The Weird Circle is a syndicated radio drama series produced in New York and originally broadcast between 1943 and 1945.

== Production background ==
The series was a Ziv Production, produced at RCA's New York studios and licensed by the Mutual Broadcasting System, and later, NBC's Red Network. It lasted two seasons, 39 shows each (78 total) consisting mostly of radio adaptations of classic horror or supernatural stories written by authors such as Edgar Allan Poe, Robert Louis Stevenson and Charles Dickens. A few scripts were written specifically for the series. The production values were modest and The Weird Circle featured very little music.

== Series opening/closing ==

=== Standard opening ===
(SFX: Running water, perhaps a sea surf. Bell tolls)
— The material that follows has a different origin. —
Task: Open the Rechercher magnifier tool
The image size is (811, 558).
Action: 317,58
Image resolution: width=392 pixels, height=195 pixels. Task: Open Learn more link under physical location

Old Man: "In this cave by the restless sea, we are met to call from out of the past, stories strange and weird. Bell keeper, toll the bell, so that all may know that we are gathered again in The Weird Circle."

=== Alternate opening ===

Announcer: "Out of the past, phantoms from a world gone by speak again the immortal tale (episode title)."

=== Standard closing ===
Host: "From the time worn pages of the past, we have recalled, (episode title). Bell Keeper, toll the bell!"

(SFX: Bell tolls)

== List of episodes ==
Stories dramatized in The Weird Circle came largely from public-domain 19th-century (or earlier) sources. Longer works were heavily abridged, keeping only the bare outline of the weird elements of the story. Short works were expanded and rewritten, often with additional characters and a romantic element added. In some cases, the rewriting was so extensive that the original story is almost unrecognizable save for some character names.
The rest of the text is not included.